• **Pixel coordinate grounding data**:
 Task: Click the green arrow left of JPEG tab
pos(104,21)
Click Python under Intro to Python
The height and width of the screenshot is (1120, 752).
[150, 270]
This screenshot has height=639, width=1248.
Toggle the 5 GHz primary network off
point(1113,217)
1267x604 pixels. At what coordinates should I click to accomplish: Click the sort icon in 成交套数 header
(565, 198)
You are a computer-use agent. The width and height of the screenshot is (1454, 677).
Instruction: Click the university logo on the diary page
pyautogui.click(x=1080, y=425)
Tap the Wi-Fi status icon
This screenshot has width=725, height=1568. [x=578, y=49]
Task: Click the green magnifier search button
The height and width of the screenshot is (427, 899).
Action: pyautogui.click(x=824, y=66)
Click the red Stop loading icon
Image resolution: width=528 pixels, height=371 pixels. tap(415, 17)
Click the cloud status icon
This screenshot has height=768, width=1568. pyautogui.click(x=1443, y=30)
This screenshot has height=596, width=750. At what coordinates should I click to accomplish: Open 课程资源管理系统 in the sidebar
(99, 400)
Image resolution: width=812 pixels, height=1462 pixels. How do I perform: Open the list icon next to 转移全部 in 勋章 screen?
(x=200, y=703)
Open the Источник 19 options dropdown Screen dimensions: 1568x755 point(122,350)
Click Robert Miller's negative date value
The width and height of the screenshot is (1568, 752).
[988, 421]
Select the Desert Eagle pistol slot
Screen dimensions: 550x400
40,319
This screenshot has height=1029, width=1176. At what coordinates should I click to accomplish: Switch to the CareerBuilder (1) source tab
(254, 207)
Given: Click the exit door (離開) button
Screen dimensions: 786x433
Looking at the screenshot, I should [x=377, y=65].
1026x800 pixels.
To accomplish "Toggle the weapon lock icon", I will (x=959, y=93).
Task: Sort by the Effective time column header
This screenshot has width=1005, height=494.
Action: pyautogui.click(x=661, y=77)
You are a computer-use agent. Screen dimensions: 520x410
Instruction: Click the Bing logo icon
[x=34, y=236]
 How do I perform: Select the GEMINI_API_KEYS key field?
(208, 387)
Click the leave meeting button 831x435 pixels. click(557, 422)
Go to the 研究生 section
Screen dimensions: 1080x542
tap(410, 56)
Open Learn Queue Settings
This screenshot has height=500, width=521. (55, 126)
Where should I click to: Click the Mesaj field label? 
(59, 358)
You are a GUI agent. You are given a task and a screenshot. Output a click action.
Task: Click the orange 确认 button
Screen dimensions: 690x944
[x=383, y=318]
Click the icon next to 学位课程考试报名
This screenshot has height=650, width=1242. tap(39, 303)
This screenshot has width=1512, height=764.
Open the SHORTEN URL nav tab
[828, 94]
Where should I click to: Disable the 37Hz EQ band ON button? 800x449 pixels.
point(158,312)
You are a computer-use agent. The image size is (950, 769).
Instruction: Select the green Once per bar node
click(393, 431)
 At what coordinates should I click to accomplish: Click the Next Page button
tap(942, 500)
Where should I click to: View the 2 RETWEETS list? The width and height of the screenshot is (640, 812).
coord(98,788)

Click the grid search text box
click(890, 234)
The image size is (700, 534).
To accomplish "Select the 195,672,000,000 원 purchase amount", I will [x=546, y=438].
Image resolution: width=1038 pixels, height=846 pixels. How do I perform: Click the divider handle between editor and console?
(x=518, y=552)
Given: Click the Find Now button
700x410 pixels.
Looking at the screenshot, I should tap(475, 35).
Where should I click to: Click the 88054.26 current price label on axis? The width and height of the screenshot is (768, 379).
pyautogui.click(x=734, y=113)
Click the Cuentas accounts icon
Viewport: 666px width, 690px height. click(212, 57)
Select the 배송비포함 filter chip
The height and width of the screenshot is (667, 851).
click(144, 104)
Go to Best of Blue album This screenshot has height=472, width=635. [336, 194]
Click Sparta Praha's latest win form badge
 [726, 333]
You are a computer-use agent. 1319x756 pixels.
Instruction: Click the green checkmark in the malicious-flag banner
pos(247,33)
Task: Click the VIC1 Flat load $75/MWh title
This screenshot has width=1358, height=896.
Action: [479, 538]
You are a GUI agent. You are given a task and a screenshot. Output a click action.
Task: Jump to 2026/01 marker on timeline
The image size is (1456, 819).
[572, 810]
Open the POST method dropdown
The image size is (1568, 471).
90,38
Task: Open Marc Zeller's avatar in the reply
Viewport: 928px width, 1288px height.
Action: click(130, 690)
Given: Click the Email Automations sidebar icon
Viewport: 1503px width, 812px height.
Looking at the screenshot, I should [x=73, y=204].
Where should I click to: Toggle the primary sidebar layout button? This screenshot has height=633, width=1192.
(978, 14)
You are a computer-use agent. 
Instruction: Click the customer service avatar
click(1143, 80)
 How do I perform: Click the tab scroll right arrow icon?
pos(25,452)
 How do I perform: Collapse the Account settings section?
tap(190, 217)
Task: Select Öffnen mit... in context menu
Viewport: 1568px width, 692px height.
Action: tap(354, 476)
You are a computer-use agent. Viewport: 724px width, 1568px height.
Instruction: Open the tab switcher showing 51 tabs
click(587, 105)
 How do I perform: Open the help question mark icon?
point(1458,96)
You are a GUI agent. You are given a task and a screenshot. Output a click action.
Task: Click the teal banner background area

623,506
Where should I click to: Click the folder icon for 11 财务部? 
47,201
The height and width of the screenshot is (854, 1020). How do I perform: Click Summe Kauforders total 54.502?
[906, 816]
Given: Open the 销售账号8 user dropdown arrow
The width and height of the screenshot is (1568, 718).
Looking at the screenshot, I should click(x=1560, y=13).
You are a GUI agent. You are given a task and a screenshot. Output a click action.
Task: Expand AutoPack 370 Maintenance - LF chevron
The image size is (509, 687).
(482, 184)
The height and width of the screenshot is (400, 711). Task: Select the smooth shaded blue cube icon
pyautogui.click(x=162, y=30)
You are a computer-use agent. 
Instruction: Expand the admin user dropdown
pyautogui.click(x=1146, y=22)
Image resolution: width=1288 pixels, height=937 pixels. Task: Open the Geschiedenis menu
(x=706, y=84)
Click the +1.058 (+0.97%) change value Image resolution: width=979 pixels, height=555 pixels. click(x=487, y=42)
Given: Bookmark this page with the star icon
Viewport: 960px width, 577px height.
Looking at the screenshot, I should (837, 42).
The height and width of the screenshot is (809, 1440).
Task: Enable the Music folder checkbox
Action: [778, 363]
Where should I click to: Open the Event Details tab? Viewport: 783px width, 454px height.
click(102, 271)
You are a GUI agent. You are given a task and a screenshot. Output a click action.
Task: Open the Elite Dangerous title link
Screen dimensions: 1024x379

• **TRY IT**:
Filter the data above down to lines with the word "title", and copy them.

• **FINISHED EXERCISE**:
Task: Click the VIC1 Flat load $75/MWh title
Task: Open the Elite Dangerous title link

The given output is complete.